Hence, the Complainant has met its burden under paragraph 4(a)(i) of the Policy.
B. Rights or Legitimate Interests
The Panel believes that the Respondent has not provided any basis that would in the circumstances here legitimize a claim to the disputed domain name under paragraph 4(c) of the Policy.
The Respondent was well aware of the Complainant and its mark VONAGE at the time the name was registered - particularly since Respondent sought to become an authorized reseller. Yet, in spite of the knowledge of that mark and obviously with knowledge that it was not an authorized by the Complainant to resell its services, the Respondent still proceeded to intentionally register the name. It stands to reason that until the Respondent actually became an authorized reseller - which never occurred, the Respondent knew or should have known that whatever rights he acquired in that name through its registration were illegitimate. Further, any use he would put to the name in connection with offering the Complainant's services would, as a result of infringing on the Complainant's marks, be similarly illegitimate. Thus, in the absence of ever gaining authorization from the Complainant to use its marks, the Respondent was precluded from ever having acquired rights and legitimate interests in the disputed domain name on the basis claimed. Cf. Shaw Industries Group Inc. and Columbia Insurance Company v. Arcadia Publishing Inc.,
WIPO Case No. D2007-0090 (March 20, 2007) where a respondent, then having been an authorized dealer of a complainant, was found by this Panel, by virtue of its having used, at a sufficiently early time, a domain name that included the complainant's mark and in connection with bona fide commercial offerings of the complainant's carpeting products, to have rights and legitimate interests in that name.
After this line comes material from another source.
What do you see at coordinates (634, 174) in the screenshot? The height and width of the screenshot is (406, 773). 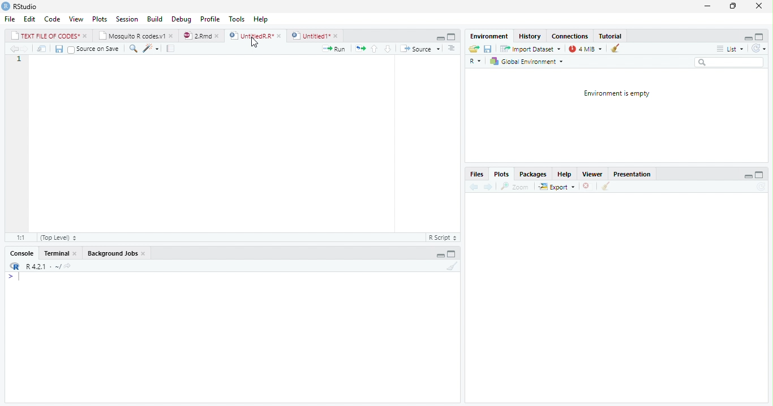 I see `Presentation` at bounding box center [634, 174].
In striking contrast to the fact pattern in Shaw, here, the Respondent was never authorized to resell the Complainant's services or use its VONAGE Marks, and has neither used the disputed domain name in connection with any bona fide offering of goods or services nor has he made any demonstrable preparations to so use the name prior to receiving notice of the dispute. Rather, the name, since its registration and to date, does not resolve to any operable web page.
Accordingly, the Panel finds that the Respondent has no rights or legitimate interests in the disputed domain name under paragraph 4(a)(ii) of the Policy.
C. Registered and Used in Bad Faith
The Panel believes that the Respondent’s actions constitute bad faith registration and use of the disputed domain name.
As discussed above, the Respondent clearly knew that when he registered the name and throughout the ensuing period to this day while he held it, he was not authorized to use the Complainant's VONAGE Marks, whether in a domain name or other form, in conjunction with reselling the Complainant's services.
Thus, even though the Respondent's desire to create a website which would provide comparison information regarding VoIP services, and feature those services provided by the Complainant may itself have been well-intentioned, the Respondent acted rather precipitiously in registering the domain name, which mirrored the Complainant's VONAGE mark, in the absence of ever have received prior authorization from the Complainant, thus in the Panel’s view evidencing bad faith registration. The Respondent's subsequent action in offering to sell the name for US $18,000 (a sum clearly in excess of his costs of registration) - a name for which he had no legitimate claim to register and thereafter no legitimate basis to hold - merely compounded the bad faith nature of his conduct.
Hence, the Panel views the Respondent’s actions as constituting bad faith registration and use of the disputed domain name <vonage.mobi> in violation of paragraph 4(a)(iii) of the Policy.
Thus, the Panel concludes that the Complainant has provided sufficient proof of its allegations to establish a case under paragraph 4(a) of the Policy upon which the relief it now seeks can be granted.
Accordingly, under paragraphs 4(i) of the Policy and 15 of the Rules, the Panel grants the relief sought by the Complainant.
The disputed domain name, <vonage.mobi>, is ordered transferred to the Complainant.